**Exercise a**. Say whether each statement agrees with the thread: (i) the first reply proposes using next(..., None); (ii) the asker's attempt using the length of the dataframe did not work; (iii) the second reply states that .item() throws an error on an empty pd.Series. Answer yes or no for each and quote the deciding words of the thread.

★ ★ ★ ★ ★ ★ ★

I'm trying to get values in column z that contains null values or integers:
df = pd.DataFrame({'X': [1, 2, 3, 4],
'Y': [2, 10, 13, 18],
'Z': [3, None, 5, None]})
a = df[(df.X == 1) & (df.Y == 2)].Z.item()
print(a)
#output: 3
b = df[(df.X == 7) & (df.Y == 18)].Z.item()
print(b)
#output: error
It throws a value error: can only convert an array of size 1 to a Python scalar. Because the data frame resulting from filtering the X and Y columns is empty. I want to assign variable b to None
if the data frame is empty.
I tried the following, and it works:
#checking the length of the dataframe
b = df[(df.X == 1) & (df.Y == 2)].Z.item() if (len(df[(df.X == 7) & (df.Y == 18)]) == 1) else None
print(b)
# output: None
Is there a better way to do it?
CodePudding user response:
One alternative is to use next(..., None)
, which returns None if the iterator is empty:
b = next(iter(df[(df.X == 7) & (df.Y == 18)].Z), None)
print(b)
# None
CodePudding user response:
2 things - your result is empty, hence error - .item()
apparently throws an error on empty pd.Series
.
Secondly - the more canonical way of achieving what you're after would be:
>>> b = df.loc[(df.X == 7) & (df.Y == 18), "Z"].values
>>> if len(b) == 0: b=None
...
Also prevents error .item()
generates.

★ ★ ★ ★ ★ ★ ★

**Exercise b**. Rewrite the stretch of the records from their start through the line containing "center [994, 114].", changing "Identify the location of" to "Find the position of" and keeping everything else unchanged. Leave the pictures out.

★ ★ ★ ★ ★ ★ ★

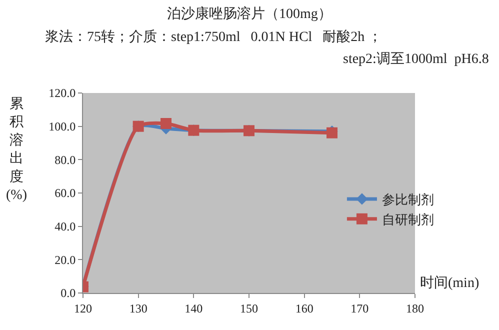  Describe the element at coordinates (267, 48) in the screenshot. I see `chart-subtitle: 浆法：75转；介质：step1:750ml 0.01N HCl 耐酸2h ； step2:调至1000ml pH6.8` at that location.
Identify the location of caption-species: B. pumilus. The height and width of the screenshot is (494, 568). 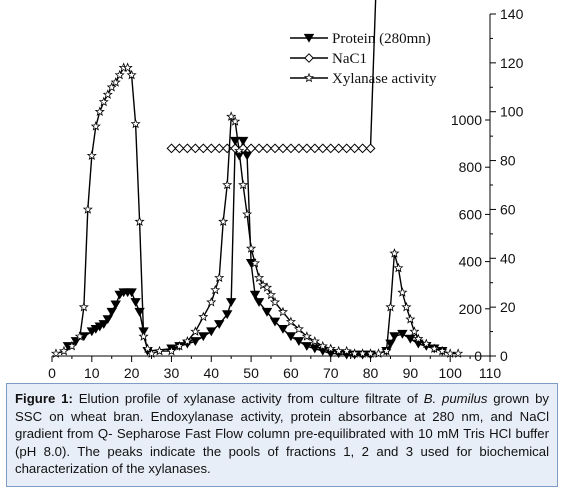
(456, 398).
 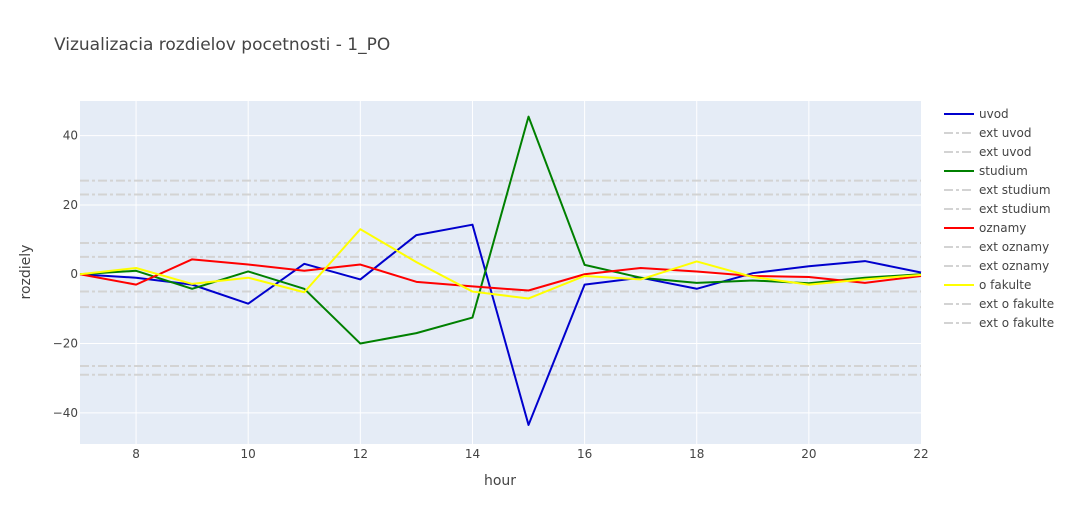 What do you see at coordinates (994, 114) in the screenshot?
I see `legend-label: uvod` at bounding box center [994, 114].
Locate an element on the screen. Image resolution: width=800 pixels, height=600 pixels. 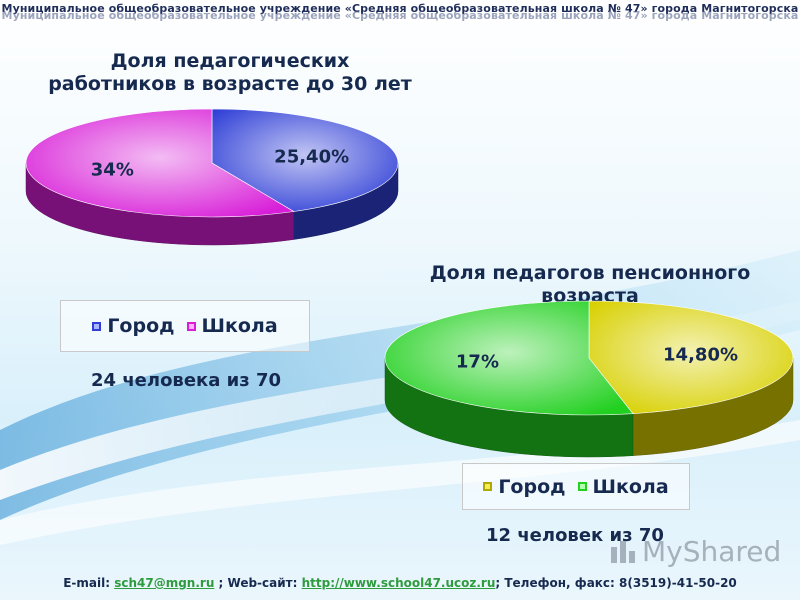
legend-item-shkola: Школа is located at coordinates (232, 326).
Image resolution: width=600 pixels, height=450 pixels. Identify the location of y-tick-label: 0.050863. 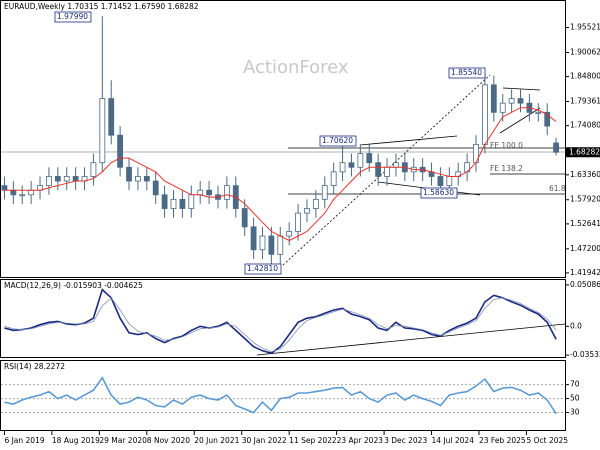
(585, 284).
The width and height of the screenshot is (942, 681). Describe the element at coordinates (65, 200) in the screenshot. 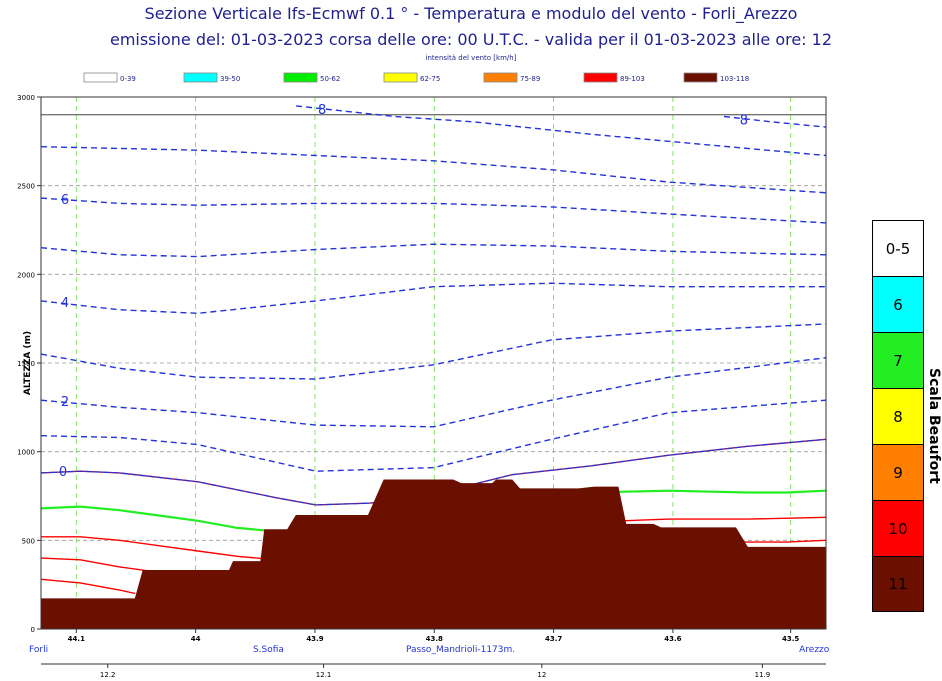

★ ★ ★ ★ ★ ★ ★

**Reply a**.
(i) Yes: "One alternative is to use next(..., None)"
(ii) No: "I tried the following, and it works:"
(iii) Yes: "apparently throws an error on empty pd.Series"

**Reply b**.
  Describe the element at coordinates (267, 48) in the screenshot. I see `chart-subtitle: 浆法：75转；介质：step1:750ml 0.01N HCl 耐酸2h ； step2:调至1000ml pH6.8` at that location.
Find the position of caption-species: B. pumilus. The height and width of the screenshot is (494, 568). 
(456, 398).
  What do you see at coordinates (994, 114) in the screenshot?
I see `legend-label: uvod` at bounding box center [994, 114].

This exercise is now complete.